Cairo's Back-Street Markets
Wandering through colorful market streets in Cairo's Islamic quarter, you feel the clash between traditional and modern, religious and secular, and east and west.
Complete Video Script
Cairo's a fascinating clash between traditional and modern, religious and secular, east and west. While its chaos can be exasperating, it can also be a rewarding challenge for the adventurous traveler.
I find that simply venturing a few blocks away from the tourist-friendly bazaar — suddenly, the tourists are gone, and I'm swallowed up in a completely local scene. Wandering through the colorful market streets here in Cairo's Islamic quarter, you feel that it goes on forever.
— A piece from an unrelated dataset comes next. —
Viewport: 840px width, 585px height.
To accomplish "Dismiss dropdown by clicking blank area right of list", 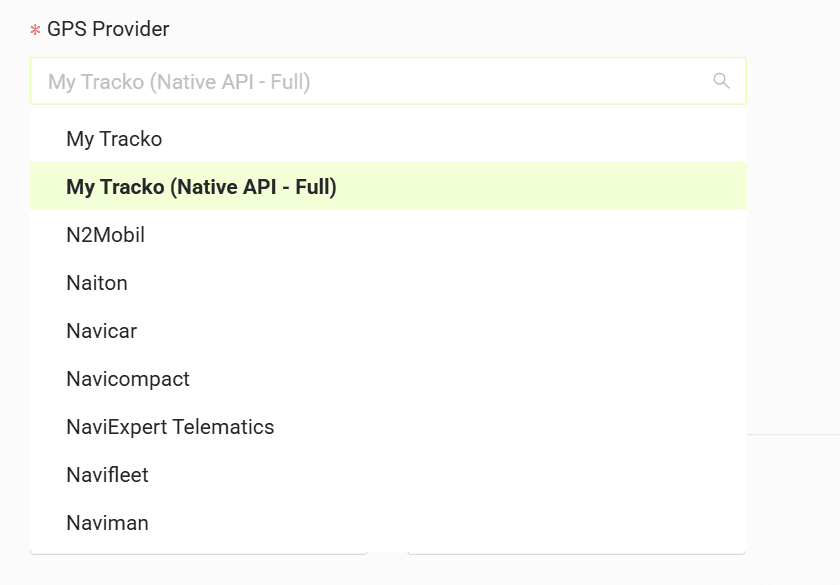I will point(793,268).
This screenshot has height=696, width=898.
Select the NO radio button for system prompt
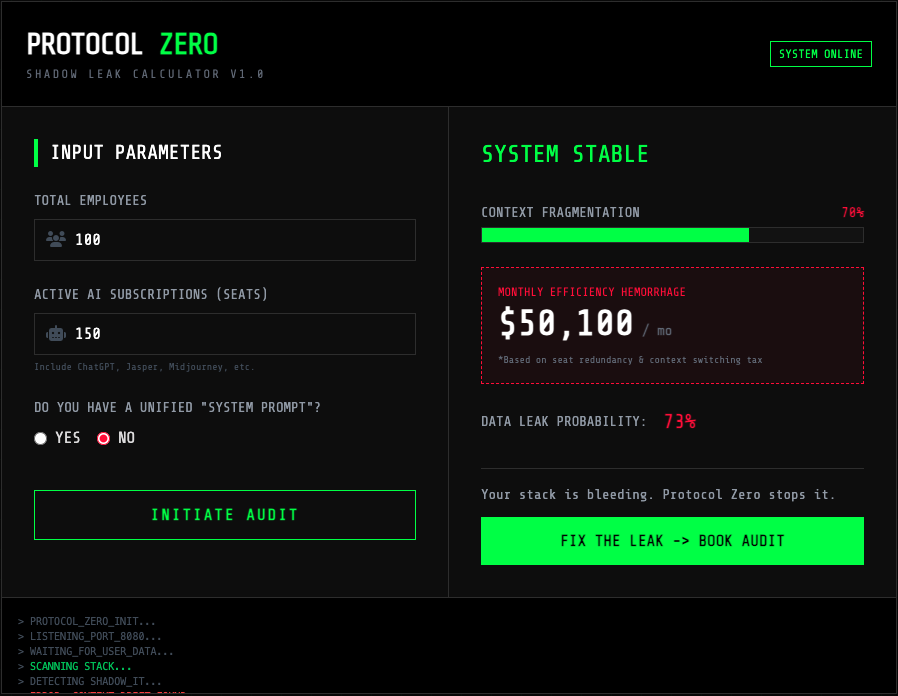103,438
Three-wheeled tuk-tuks weave through the action. I love to hop in one for a quick joyride. There's something strangely graceful about this chaotic dance of careening vehicles, merchants, and pedestrians.
Exploring the Islamic quarter creates a montage of memories. It's a commotion of activity. Everywhere you look, something you've never seen before is happening. Somehow, bikers balance rustic racks of bread.
Craftsmen inscribe marble tombstones with verses from the Holy Quran: "The peaceful soul, after a blessed life, will finally rest in heaven." With a little effort, you'll find it can be easy to become part of the scene.
In this shop, a man spins delicate strands of flour that will become a favorite local pastry, kanafeh.
The classic street food here is koshary: lentil, rice, pasta, garlic, and tomato sauce, all mixed together into a quick and cheap treat. The distinctive clanging stokes local appetites.
And small bakeries are steadily producing hot balloons of pita bread — destined to be filled with falafel. Bread is subsidized by the government to make life easier for people struggling to feed their families.
Walking through neighborhoods like this, you gain an appreciation for how just making ends meet is a daily struggle for millions in a teeming city like Cairo.